入院中のεさんが病棟から病院の代表番号に電話をしました。「入院中のεだが、主治医のおかだ先生にコレコレシカジカを頼むと伝言して欲しいのだが」。電話を受けた事務員は一瞬きょとんとします(回診の時になんで自分で言わないのだろう?)、が、「わかりました、伝えます」と返事します。たまたまそのとき私は病棟を定例の朝の回診中でたまたまその電話が済んだ直後にεさんの病室に入りました(εさんは携帯のスイッチを切っている最中でした)。私の顔を見るなりεさんは開口一番「できましたか?」。私は「は?」。εさん「だからあ、コレコレシカジカができましたか?と言ってるんです」(もう口調が怒っています)。私「今初めて聞きましたが……コレコレシカジカですか、今から外来だから午前中には無理です。昼過ぎからだったらなんとかなると思いますよ」。εさん「なんですとぉ!」。
そこで私の院内PHSがぷるぷる鳴ります。用件はもちろんさきほどの“伝言”です。
εさんはしゅんしゅん沸騰しています。
ここでεさんの怒りの原因は二つです。
1)「わかりました、伝えておきます」と言ったのに、伝わっていなかった。
2)「わかりました」と“承諾”したのにあとになってから「それはすぐには……」と断られた。
εさんからあとから話を聞いた人は「ひどい医者だ」「ひどい病院だ」と判断します。だってεさんは1)2)だけを言うのですから。私でもそれだけ聞いたらひどいなあと思うでしょう。

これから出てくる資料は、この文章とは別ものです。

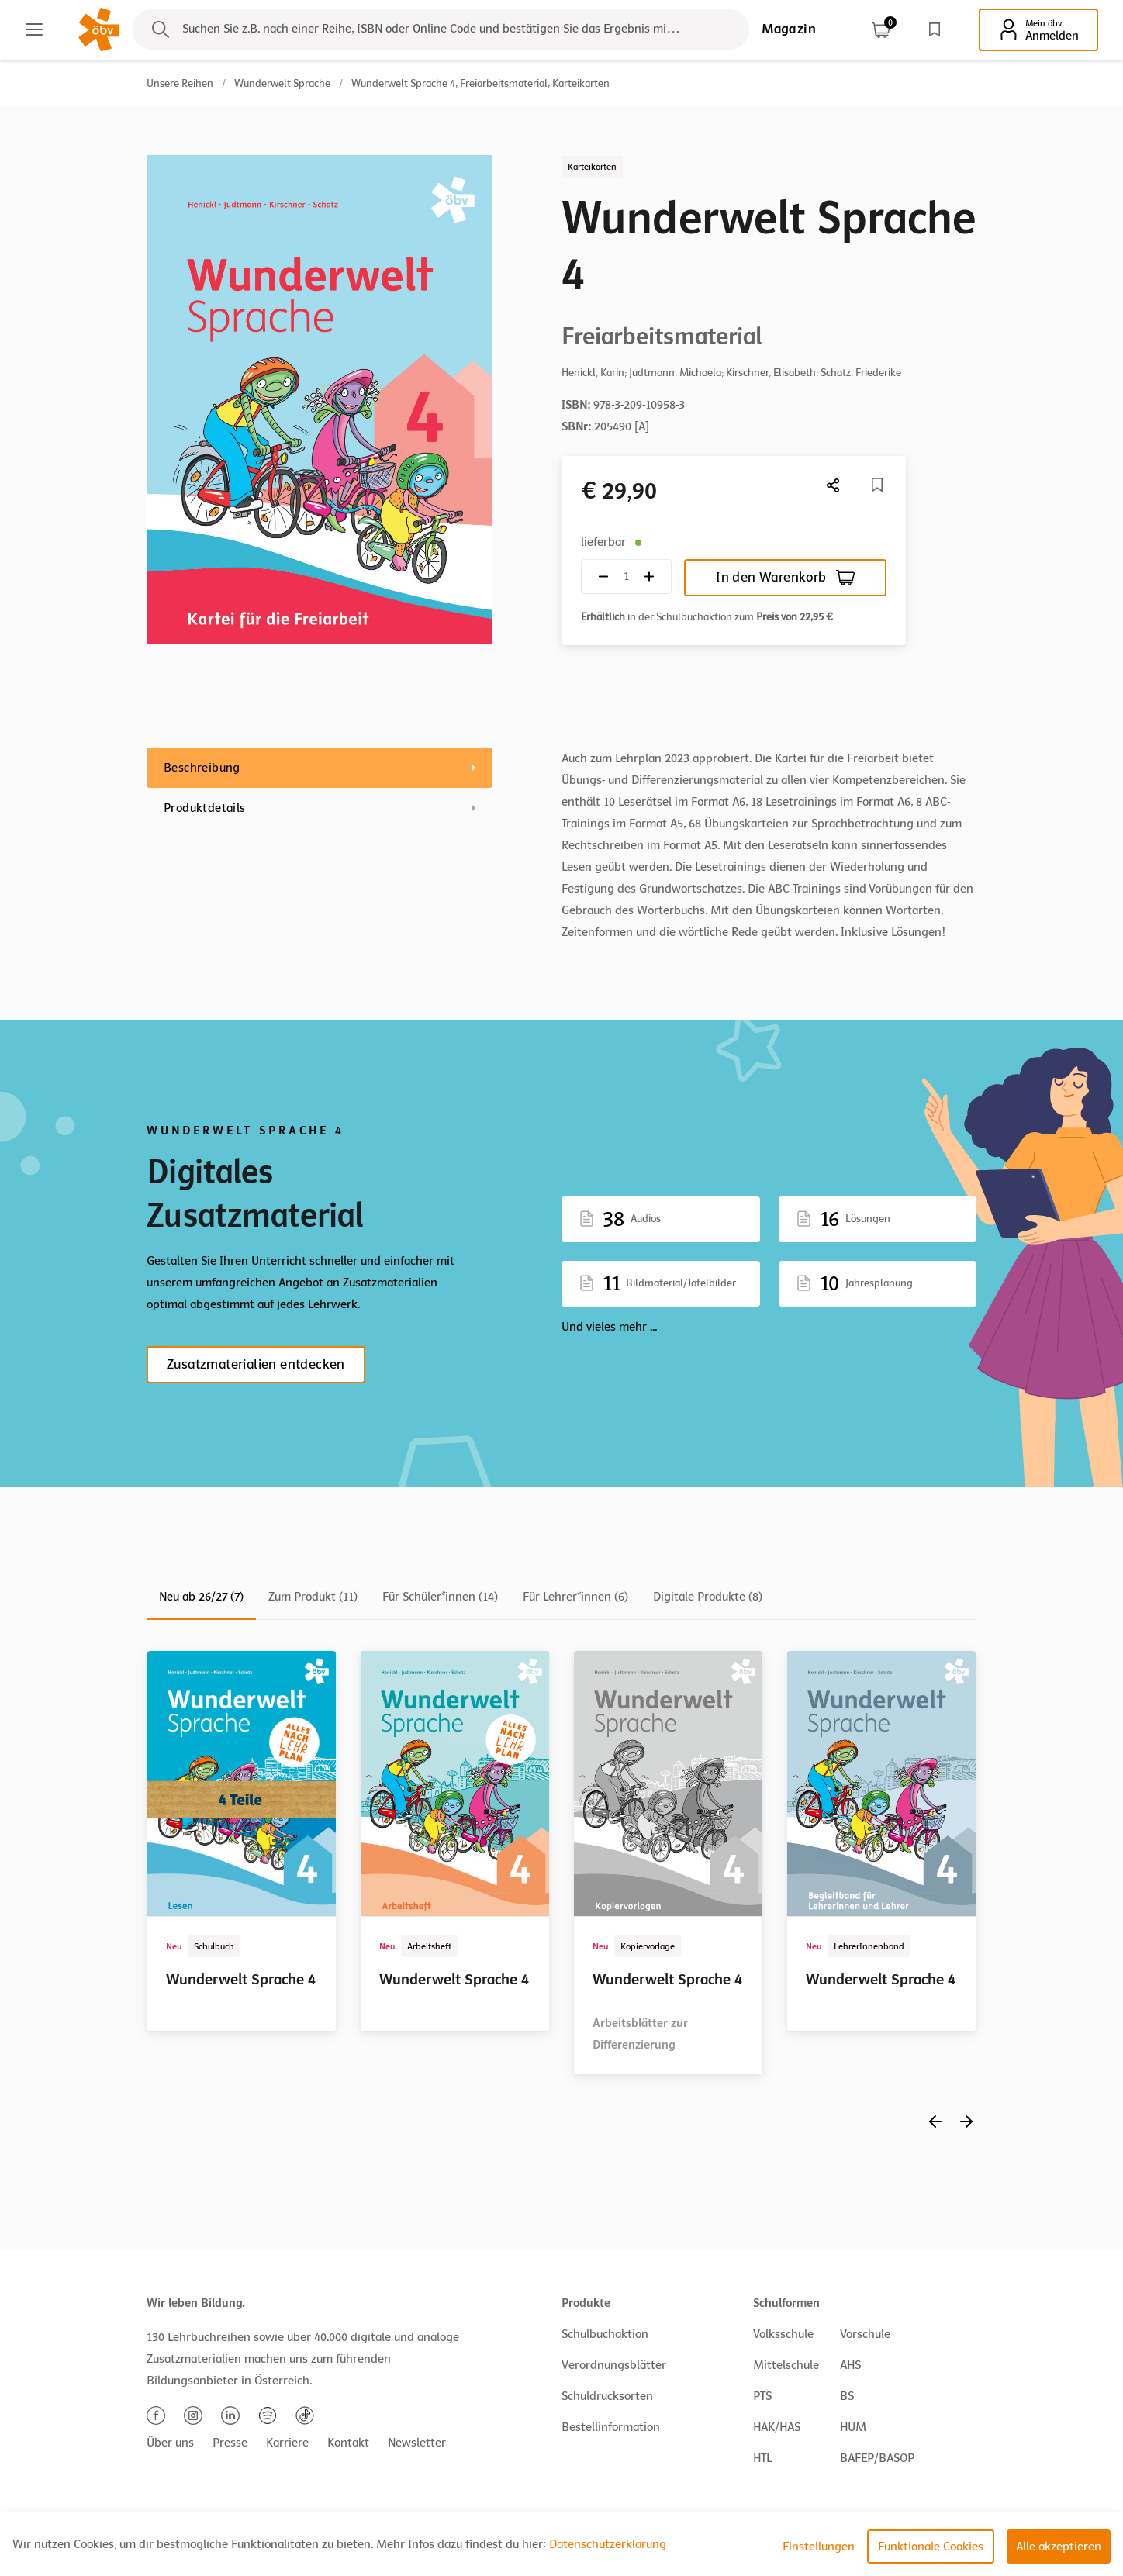 The image size is (1123, 2576). I want to click on Karriere, so click(287, 2443).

だけど私から見たら、1)は「事務に電話をしたら0.1秒以内にその内容をおかだが承知しておくべき」という要求、という点で物理的に無理筋です。2)は「“わかりました”と言ったのは“話の内容を伝えることを承知した”と事務員が言ったわけで、おかだがコレコレシカジカを承知した、と返事をしたわけではない」点でこちらは言語学的に無理筋です。
だけど怒っているεさんは納得しません。
ただ……一見「無理を通そうとする行為」に見えますが、私は思います。これは私に「ノー」と言わせないための戦略的行動だったのではないか、と。そう考えたら、行動や論理の不自然さや強引さにも一定の意味づけができるのです。さらに「怒り続ける」ことは「自分は論理には納得しないぞ、絶対説得されないぞ、絶対非を認めないぞ」という決意表明で、これまた「おかだに“ノー”は言わせないぞ」です。
院内に伝達が回りました。εさんからの依頼に対しては、本当に承諾する場合以外では軽々しく「わかりました」と言わずに、単に「伝えておきます」「検討します」とだけ言うように、と。